It strikes me, though, that Thomas's observations, in Part II-A of his opinion, are not particularly astonishing, and certainly do nothing to put him on "the lunatic fringe." Does he say anything, in that Part of the opinion, that Steve Smith, Philip Hamburger, Gerry Bradley, Akhil Amar, and many others have not also said, namely, that the point of the Establishment Clause was to protect the States' then-existing "establishments" and perhaps also, more generally, to leave questions of church-state relations to the States? And, with all due respect to Professor Laycock, I'm not sure it is fair to conclude that, because Justice Thomas agrees with those who believe that the Establishment Clause is particularly, and perhaps uniquely, unsuited for incorporation via the 14th Amendment (but see, e.g., Kurt Lash), he is therefore unmindful of the (obvious) sweeping changes that the post-Civil War Amendments worked in the constitutional law of individual rights. (Recall, for example, his passionate concurrence in Zelman).

Now, I'm inclined to think that, merits aside, the matter is water under the bridge, and that Justice Thomas's views on this question -- like his views on the scope of the Commerce Clause -- are not likely to become governing constitutional law. As Michael Perry likes to put it, the incorporation of the Establishment Clause has become "bedrock." Still, is there a reason why we should not concede that he is -- or, at least, MAY be -- correct?

Best,

Rick Garnett









At 04:26 AM 6/11/2004 -0500, you wrote:
Eugene, I agree that very "global" quid pro quo theories -- like "broad
Establishment Clause, broad Free Exercise Clause" -- do not spread their
benefits to all religions equally.  (For example, I think that "broad
establishment clause, broad free exercise" tends to protect or benefit
minority or outsider religions, although I'd qualify that statement in some
important ways.  I'm thinking about this now because I'm writing a piece
about minority religions.)

But more specific quid pro quo arguments, it seems to me, can rest on real
connections.  For example: "Because public schools cannot include religious
teaching in their curriculum, there should be special concern to protect
religious private schools and families' ability to use them if they
conscientiously wish to have religoius instruction in their children's
education."  That connection is still not perfect -- not all families who
want religious instruction in education will belong to a denomination that
operates religious schools -- but the connection is real because there are
indeed many families who make such a choice between public education and
private religious schools.

As for more global quid pro quo notions:  although of course there are many,
many religious views, nevertheless there is a general category called
"religion" that is singled out for distinctive treatment in the Constitution
and therefore may require distinctive treatment by government actors.  Even
if a general quid pro quo approach doesn't benefit all faiths equally, it
seems to me that it can have the advantage of setting forth an approach that
doesn't treat religious activity just the same as every other activity, but
is principled in the ways it departs from that "sameness" treatment.  For
example, the Lee v.

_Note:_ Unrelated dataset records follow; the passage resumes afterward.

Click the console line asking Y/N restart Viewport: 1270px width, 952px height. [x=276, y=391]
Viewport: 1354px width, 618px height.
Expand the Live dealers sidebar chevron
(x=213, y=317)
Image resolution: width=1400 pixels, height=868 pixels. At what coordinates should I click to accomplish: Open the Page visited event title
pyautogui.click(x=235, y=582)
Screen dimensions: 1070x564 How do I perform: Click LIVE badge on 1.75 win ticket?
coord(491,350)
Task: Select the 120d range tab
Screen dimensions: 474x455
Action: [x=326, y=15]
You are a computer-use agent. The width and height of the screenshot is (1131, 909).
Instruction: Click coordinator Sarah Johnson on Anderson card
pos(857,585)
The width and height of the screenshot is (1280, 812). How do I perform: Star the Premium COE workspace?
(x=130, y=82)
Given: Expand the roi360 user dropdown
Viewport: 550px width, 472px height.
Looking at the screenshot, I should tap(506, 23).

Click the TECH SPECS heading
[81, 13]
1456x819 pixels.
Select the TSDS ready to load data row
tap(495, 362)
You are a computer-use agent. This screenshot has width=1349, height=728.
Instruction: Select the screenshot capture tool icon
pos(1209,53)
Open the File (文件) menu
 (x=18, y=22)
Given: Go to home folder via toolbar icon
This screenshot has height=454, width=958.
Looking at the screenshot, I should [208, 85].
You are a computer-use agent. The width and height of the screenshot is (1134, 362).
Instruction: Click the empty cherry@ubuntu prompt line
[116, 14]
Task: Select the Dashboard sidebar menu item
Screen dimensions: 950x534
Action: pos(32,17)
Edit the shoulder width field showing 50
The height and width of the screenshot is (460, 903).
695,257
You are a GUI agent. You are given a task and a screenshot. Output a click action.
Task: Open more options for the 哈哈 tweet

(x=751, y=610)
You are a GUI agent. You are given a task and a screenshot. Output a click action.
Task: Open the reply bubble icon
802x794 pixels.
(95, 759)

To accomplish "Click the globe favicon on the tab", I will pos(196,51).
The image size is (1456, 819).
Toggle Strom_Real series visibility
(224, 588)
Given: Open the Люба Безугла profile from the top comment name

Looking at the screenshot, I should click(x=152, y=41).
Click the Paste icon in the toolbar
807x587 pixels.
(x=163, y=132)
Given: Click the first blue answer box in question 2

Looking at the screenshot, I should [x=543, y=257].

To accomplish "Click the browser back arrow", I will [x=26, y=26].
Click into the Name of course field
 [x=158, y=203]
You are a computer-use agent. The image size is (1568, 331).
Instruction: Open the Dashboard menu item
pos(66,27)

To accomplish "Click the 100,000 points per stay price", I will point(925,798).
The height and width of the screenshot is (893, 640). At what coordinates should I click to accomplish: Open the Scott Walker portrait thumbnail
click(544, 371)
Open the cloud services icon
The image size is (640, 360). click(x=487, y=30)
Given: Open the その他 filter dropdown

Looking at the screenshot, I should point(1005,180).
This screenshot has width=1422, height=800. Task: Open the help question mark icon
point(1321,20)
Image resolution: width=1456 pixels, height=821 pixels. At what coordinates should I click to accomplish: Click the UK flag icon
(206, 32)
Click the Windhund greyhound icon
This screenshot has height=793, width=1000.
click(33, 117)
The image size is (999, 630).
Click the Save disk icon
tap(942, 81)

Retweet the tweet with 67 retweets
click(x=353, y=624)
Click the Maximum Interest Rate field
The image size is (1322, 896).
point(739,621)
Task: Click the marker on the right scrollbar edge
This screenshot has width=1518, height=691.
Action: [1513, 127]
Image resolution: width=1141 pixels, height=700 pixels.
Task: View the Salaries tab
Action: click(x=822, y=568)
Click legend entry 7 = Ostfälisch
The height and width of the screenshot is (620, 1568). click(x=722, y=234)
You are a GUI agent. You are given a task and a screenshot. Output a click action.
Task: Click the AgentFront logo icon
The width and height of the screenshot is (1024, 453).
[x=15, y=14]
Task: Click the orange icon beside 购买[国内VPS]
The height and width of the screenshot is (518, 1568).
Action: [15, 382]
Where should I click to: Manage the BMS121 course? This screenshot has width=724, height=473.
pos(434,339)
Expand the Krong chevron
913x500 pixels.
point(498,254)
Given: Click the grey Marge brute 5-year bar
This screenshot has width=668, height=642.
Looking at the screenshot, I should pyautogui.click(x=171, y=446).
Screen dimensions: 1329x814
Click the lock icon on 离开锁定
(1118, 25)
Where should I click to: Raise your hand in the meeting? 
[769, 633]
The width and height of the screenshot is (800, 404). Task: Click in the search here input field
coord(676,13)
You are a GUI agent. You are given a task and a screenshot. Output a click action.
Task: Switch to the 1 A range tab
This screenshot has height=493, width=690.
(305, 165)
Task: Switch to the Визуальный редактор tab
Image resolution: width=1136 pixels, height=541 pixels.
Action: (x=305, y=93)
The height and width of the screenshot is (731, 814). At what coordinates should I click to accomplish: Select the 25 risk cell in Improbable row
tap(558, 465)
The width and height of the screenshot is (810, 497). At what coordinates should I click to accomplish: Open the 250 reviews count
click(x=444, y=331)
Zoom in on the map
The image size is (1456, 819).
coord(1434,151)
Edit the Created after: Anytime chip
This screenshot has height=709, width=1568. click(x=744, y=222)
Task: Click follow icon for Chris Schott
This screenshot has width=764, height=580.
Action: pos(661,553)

Weisman passage -- "preservation and transmission of
religious beliefs and worship is a responsibility and a choice committed to
the private sphere, which itself is promised freedom to pursue that mission"
-- gives a principled (though certainly disputable) reason for treating
religious activities distinctively in various legal situations.  When
someone asks, for example, "Why should there be exemptions from law just for
religious conduct?," a possible answer is, "It's part of this overall
approach to religion that is sensible and justifiable, for [X] reasons."  I
think that the fact that one can point to other places where religion is
treated differently helps make the overall approach more sensible and
justifiable (though, of course, still open to dispute).

Tom Berg


_____

From: Volokh, Eugene [mailto:[EMAIL PROTECTED]
Sent: Wed 6/9/2004 11:29 PM
To: Law & Religion issues for Law Academics
Subject: The quid pro quo theory



I've always been puzzled about this "quid pro quo" theory of the Religion
Clauses.  There is no "religion as a source of values and beliefs"; there
are *religions* (or denominations) as a source of values and beliefs.  Many
of them may share many values, but they will also differ on many values and
goals.  The members of the religions will be different, too.  True, there
are some cultural battles in which secularists are aligned on one side and
religious observers of many faiths on another.  But those are only a small
fraction of all potential battles over values and beliefs, it seems to me;
and even in those, a person's religious denomination is likely to be as
important as his felt religiosity.


Is there much reason to believe that the religions -- or, perhaps more importantly, religious believers -- benefited by rigorous Free Exercise Clause protection will be the same as the ones burdened by a rigorously enforced Establishment Clause? Historically, Catholics have been quite burdened by a rigorous Establishment Clause, and have gotten very few benefits from the Free Exercise Clause, even when it was relatively rigorous. (They might have gotten some benefits from religious accommodations, such as the sacramental wine exemption, but not from the Free Exercise Clause as such.) On the other hand, the Amish have gotten some benefits from a rigorous Free Exercise Clause, but it's not clear that they have been much burdened by the Establishment Clause, even when it was relatively rigorous.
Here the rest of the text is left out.